Once they're that cheap and common... Their scientific viability will be considerably diminished. Kinda like a one or two meter reflector is terrestrially nowadays. Not without scientific and educational value, but largely obsolescent. Nobody is going to win a Nobel prize with one, maybe a bachelor's degree.

Comment Re:Poor habits (Score 2, Informative) 646

Not sure why we keep having to point out inequalities

Because shitheads like yourself still exist - utter fucking mouthbreathing morons who think the only reason people are poor is because they make "poor choices" and "watch Netflix". And so long ignorant jackasses like yourself continue to exist, we'll keep pointing out the truth and hoping that eventually you'll learn.

(It's kind of ironic that the folks who bleat about learning and education are the same ones that refuse to learn and insist on remaining ignorant.)

Comment Re: Cool but too much (Score 1) 149

Palomar was built as a private venture, with private funds

Utterly and completely irrelevant as it has no bearing on either your claim or my reply to it.
 

as an evolution over the previous generation of large telescopes

In other words, though irrelevant, it was just as the JWST is to the Hubble.
 

And they built a quarter-scale prototype before pulling the trigger on the real thing. And that prototype, being a functional 1.25m telescope, did some real science too in its day.

Completely and utterly irrelevant to either your claim or my reply to it.

Or, to put it more plainly, you're 0-3.

Comment Re:Cool but too much (Score 1) 149

And Hubble is still cranking out good science too. Imagine if half the resources sunk into JWST had been used to make sure there were 2 or 3 Hubble clones floating up there now and for another 20 or 30 years.

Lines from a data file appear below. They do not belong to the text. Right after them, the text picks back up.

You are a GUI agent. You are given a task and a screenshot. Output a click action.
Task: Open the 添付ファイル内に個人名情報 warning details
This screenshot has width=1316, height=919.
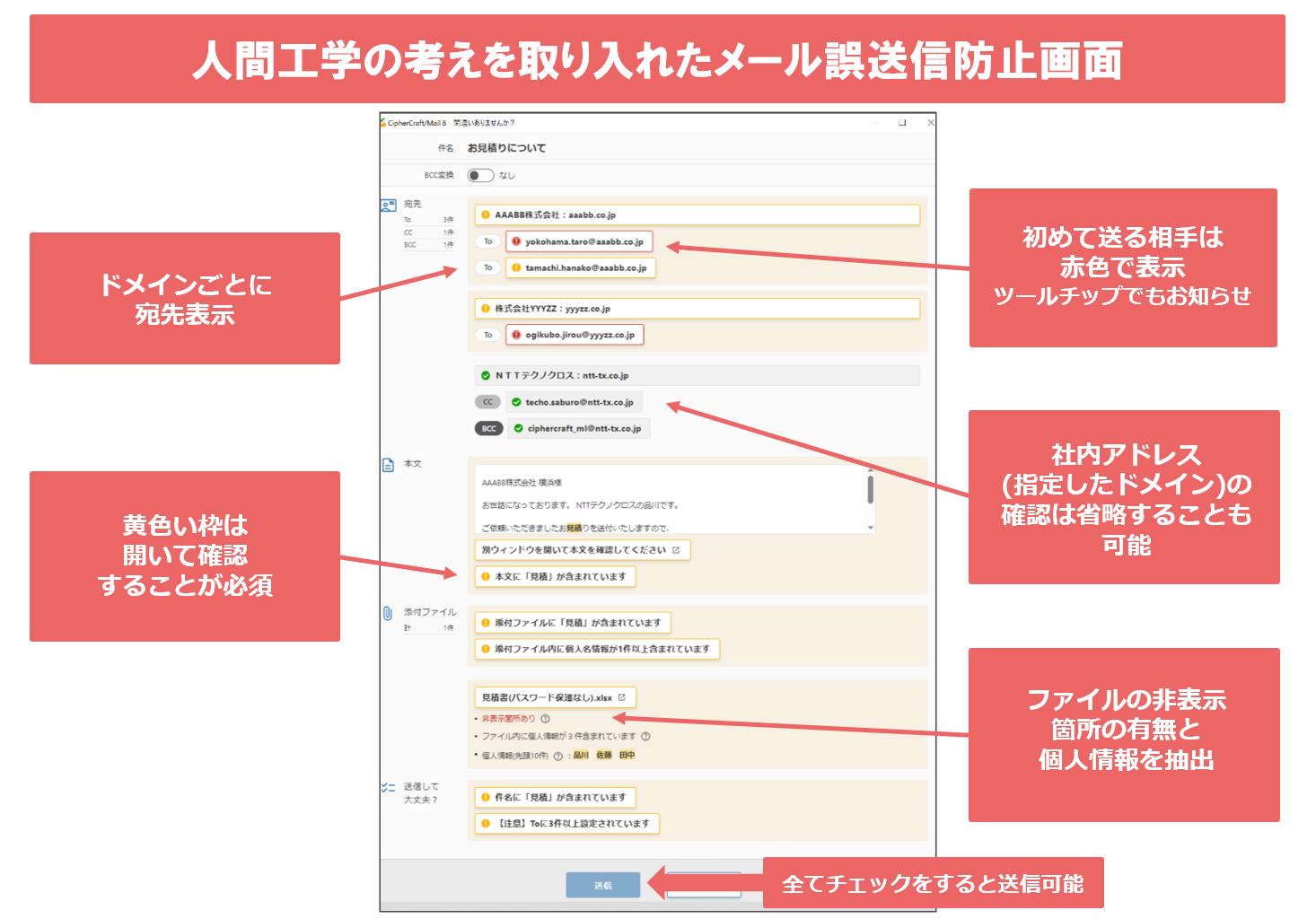[596, 648]
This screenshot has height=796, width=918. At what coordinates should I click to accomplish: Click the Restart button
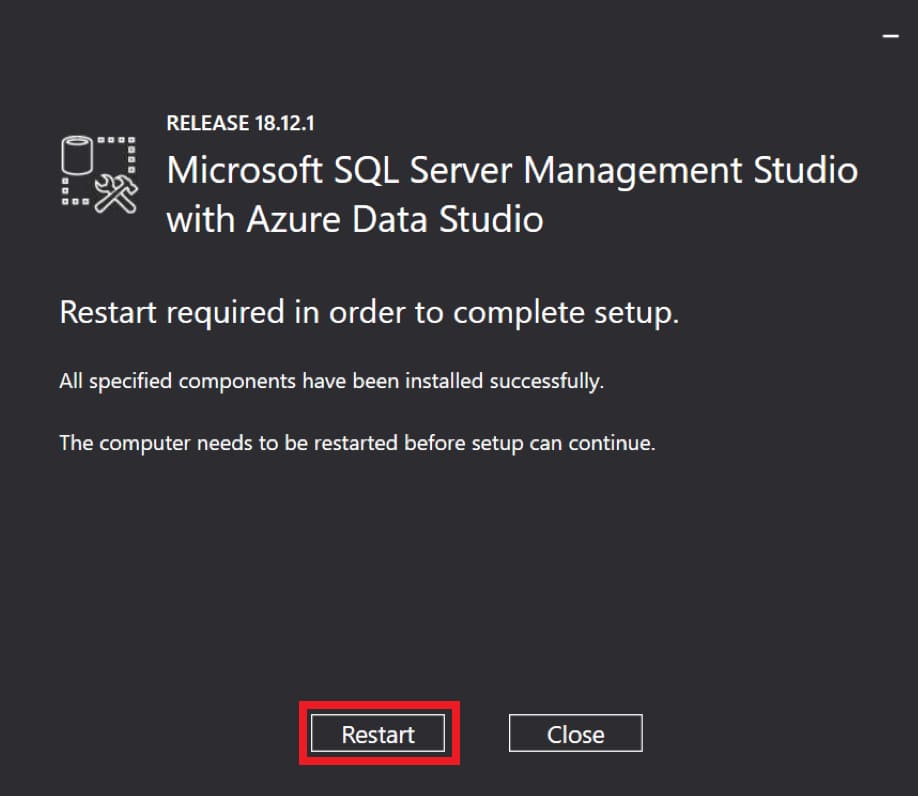pyautogui.click(x=377, y=734)
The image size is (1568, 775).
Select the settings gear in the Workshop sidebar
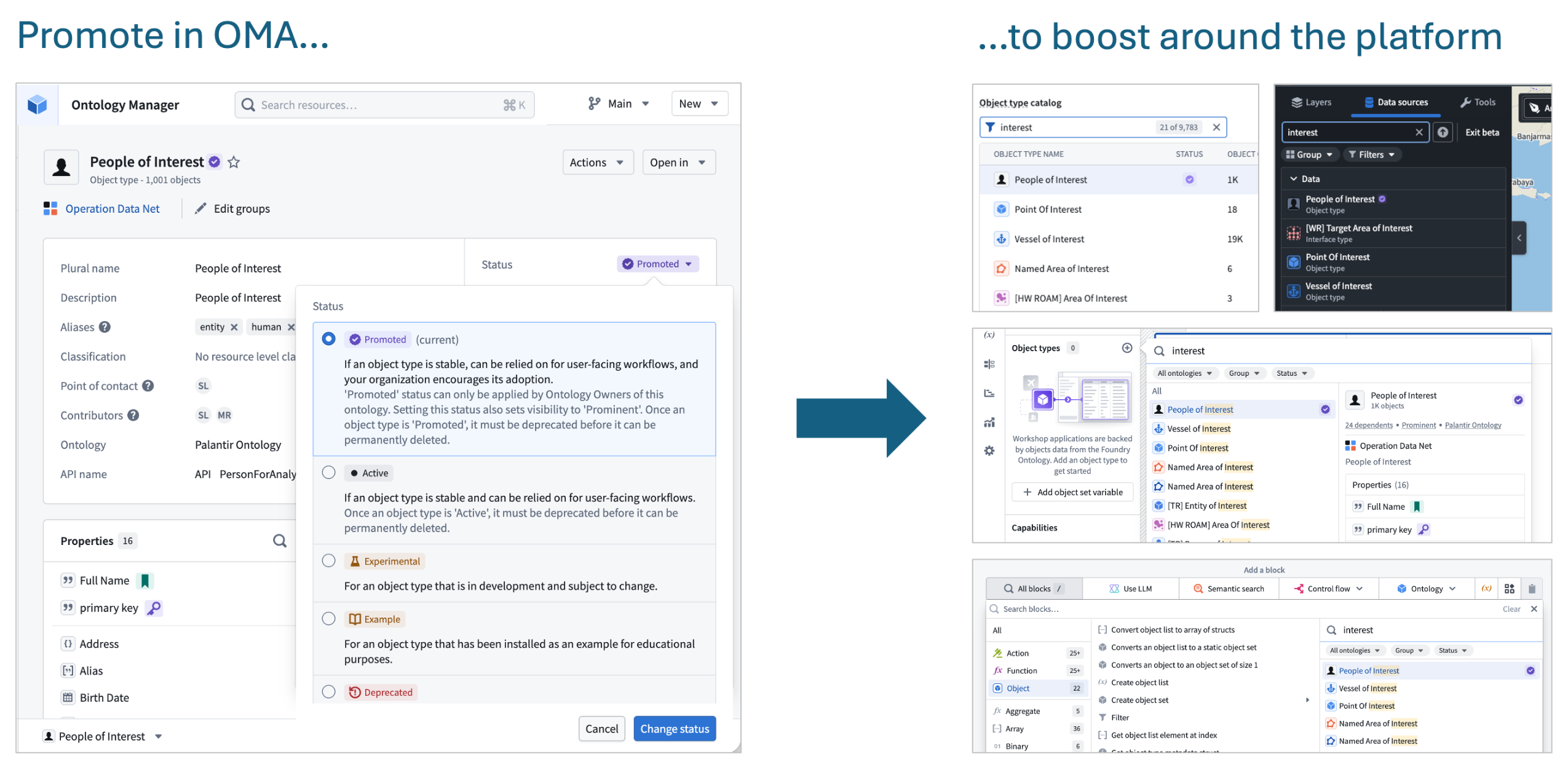(x=989, y=450)
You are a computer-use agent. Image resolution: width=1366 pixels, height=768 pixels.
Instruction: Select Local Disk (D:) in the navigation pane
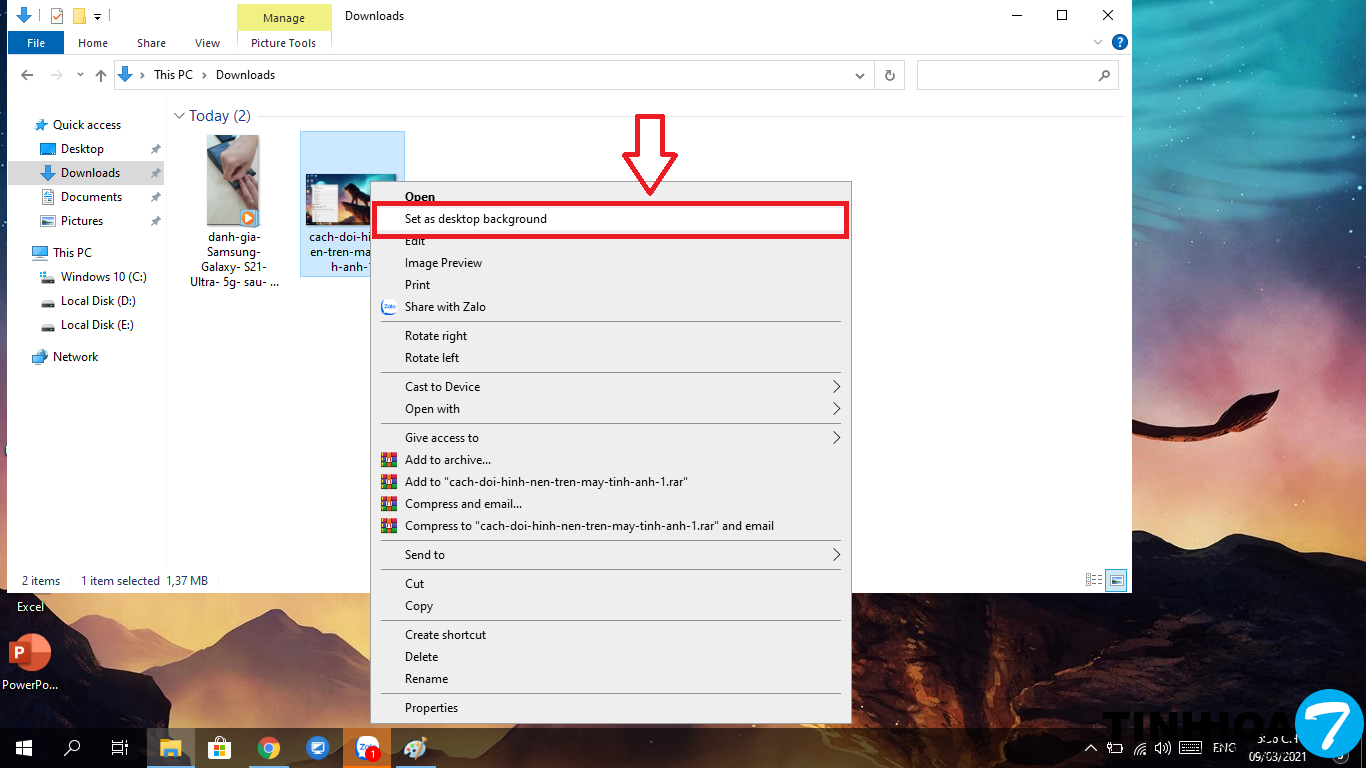pos(98,301)
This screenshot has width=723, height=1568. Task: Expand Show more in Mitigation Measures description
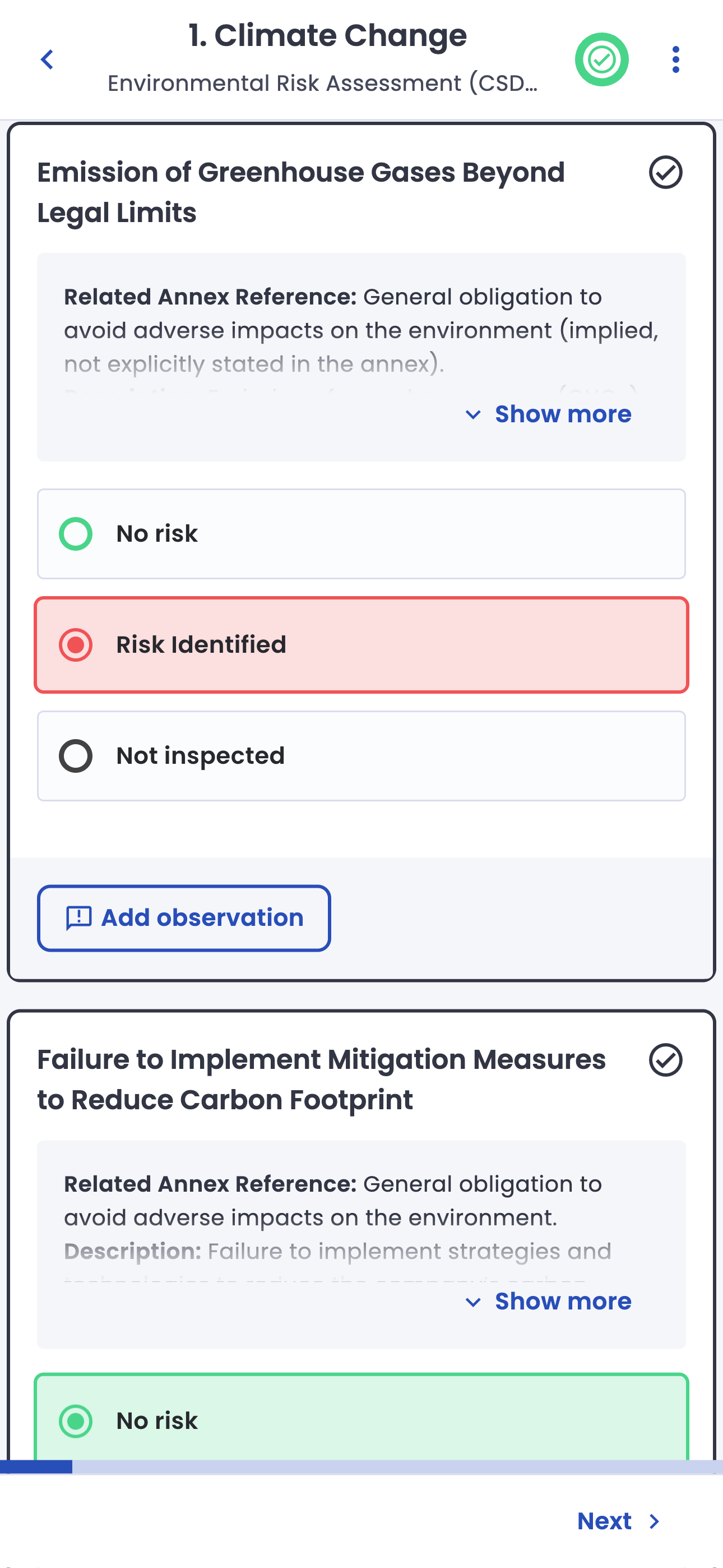(x=562, y=1302)
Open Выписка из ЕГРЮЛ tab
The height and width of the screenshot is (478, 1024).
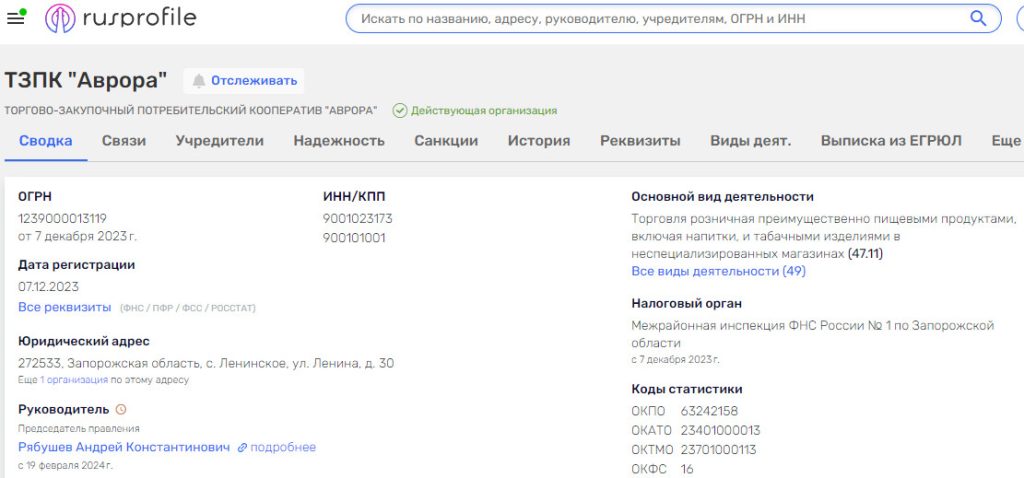891,141
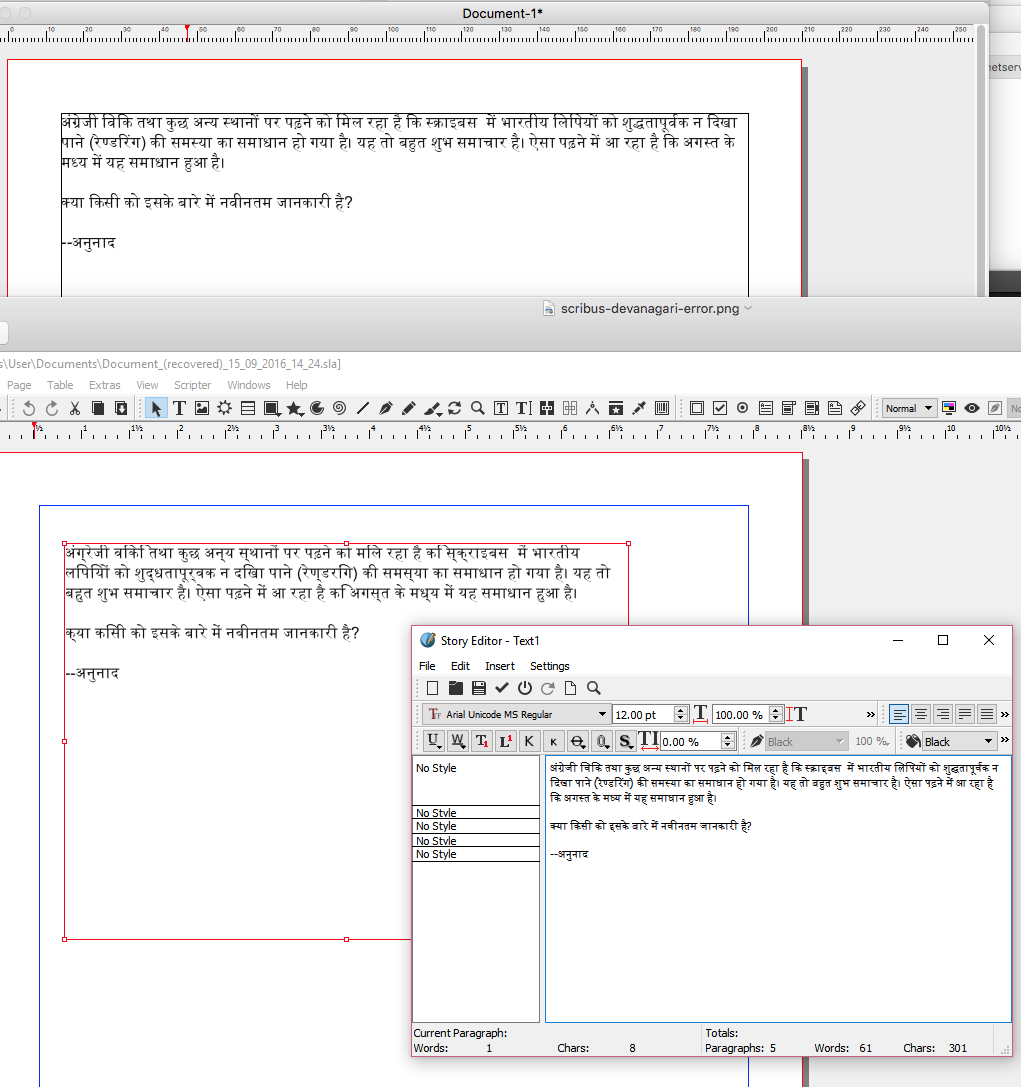Toggle Superscript style button
The width and height of the screenshot is (1021, 1087).
click(x=505, y=741)
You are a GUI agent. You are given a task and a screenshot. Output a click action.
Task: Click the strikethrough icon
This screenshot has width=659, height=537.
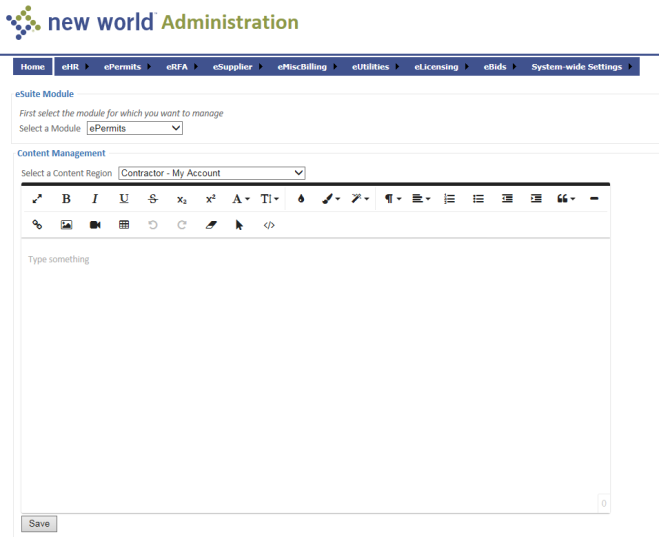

I bet that sounds impressive to the ill-educated... But the educated grasp that JWST is emphatically not a Hubble replacement. They don't operate in the same wavelengths and they don't have the same science goals. They're not interchangeable.
 

A 25+ year start-to-ioc timeline is just about too long for any scientific or technical continuity considering that it is mid-career people initiating the work who almost certainly won't be around to see the result.

ROFL. The Palomar telescope took twenty years from conception to operational - and revolutionized astronomy when it did. By your idiotic standards it should have been abandoned mid-stream, even if it was started it the first place.